Uskumru Platformu’nun düzenlemiş olduğu panele katılan şehir plancısı, akademisyen Prof. Dr. Pelin Pınar Giritlioğlu, panel sonrası ANKA Haber Ajansı’na konuştu. Kanal İstanbul, rezerv alanları ve tutuklu bulunan şehir plancıları hakkında çarpıcı açıklamalar yaptı. Mega projeler yüzünden Kuzey Ormanları’nın büyük bir risk büyük bir tehdit altında olduğunu söyleyen Giritlioğlu şunları söyledi:

-Kuzey Ormanları için tehdit devam ediyor mu?

“Kuzey Ormanları çok büyük tehdit altında mega projesi baskısı altında”

“Kanal İstanbul burada aslında tek proje değil.

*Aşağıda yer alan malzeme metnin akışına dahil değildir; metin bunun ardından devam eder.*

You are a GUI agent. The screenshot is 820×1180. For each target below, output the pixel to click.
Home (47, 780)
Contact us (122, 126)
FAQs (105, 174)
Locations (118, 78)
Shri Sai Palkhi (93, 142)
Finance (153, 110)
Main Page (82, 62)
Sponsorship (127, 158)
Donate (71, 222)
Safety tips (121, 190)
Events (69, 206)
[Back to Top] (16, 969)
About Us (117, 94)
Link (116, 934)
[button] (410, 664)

Kuzey ormanları açısından baktığımızda biliyorsunuz üçüncü havalimanı, üçüncü köprü, Kuzey Marmara Otoyolu ve Kanal İstanbul entegre projeler birbiriyle ve hepsi birden kuzey ormanları üzerinde son derece olumsuz etkiler yapıyor. Bizim bir 2009 onanlı çevre düzeni planımız var İstanbul'da ve bu plan kuzeye doğru baskıyı, yapılaşmayı yasaklayan bir plan emredici nitelikte bir plan. Buna rağmen Kanal İstanbul projesi diğer bu mega projelerle birlikte aslında İstanbul'un kuzeyine dolayısıyla da Kuzey Ormanlarına doğru çok büyük bir yapı ve nüfus baskısını getiriyor. Zaten şu anda bütün bu rota üzerinde seyrettiğiniz zaman nasıl adım adım bölgenin değişmeye uğradığını çok açık bir şekilde görmek mümkün. Yani bu durumda Kuzey Ormanları büyük bir risk büyük bir tehdit altında mega proje baskısı altında.”

-Rezerv alanları konusu vardı..

“Rezerv alan dediğimiz şey aslında muhafaza edilen alanlar anlamında kullanılıyor”

“Kanal İstanbul bölgesindeki rezerv alan 2012 yılında ilan edildi. 33 bin 500 hektarlık bir alan. İstanbul'un en büyük rezerv alanı. Neler vardı bu alanda? Tarım alanları, mera alanları, orman alanları, su havzaları yani kentin gıdasını ve suyunu da temin eden ve hassas ekolojik sistemleri içeren bir bölge rezerv alanı ilan edildi. Dünya literatüründe rezerv alanın karşılığına baktığımız zaman aslında bütün bu hassas ekolojik alanları içeren yerler ama bunlar korunan alanlar. Yani rezerv alan dediğimiz şey aslında muhafaza edilen alanlar anlamında kullanılıyor. Fakat biz de tam olarak bütün bu alanları yapılaşma baskısına açan yüksek nüfus yoğunlukları içeren karayolu ulaşım baskısını beraberinde getiren projeler aklımıza geliyor ne yazık ki. Ve bunlar da 2012 yılında yürürlüğe giren 6306 sayılı Afet Riski Altındaki Alanların Dönüştürülmesi hakkında kanun kapsamında yapılan uygulamalar. Kanal İstanbul rezerv alanı böyle bir alandı.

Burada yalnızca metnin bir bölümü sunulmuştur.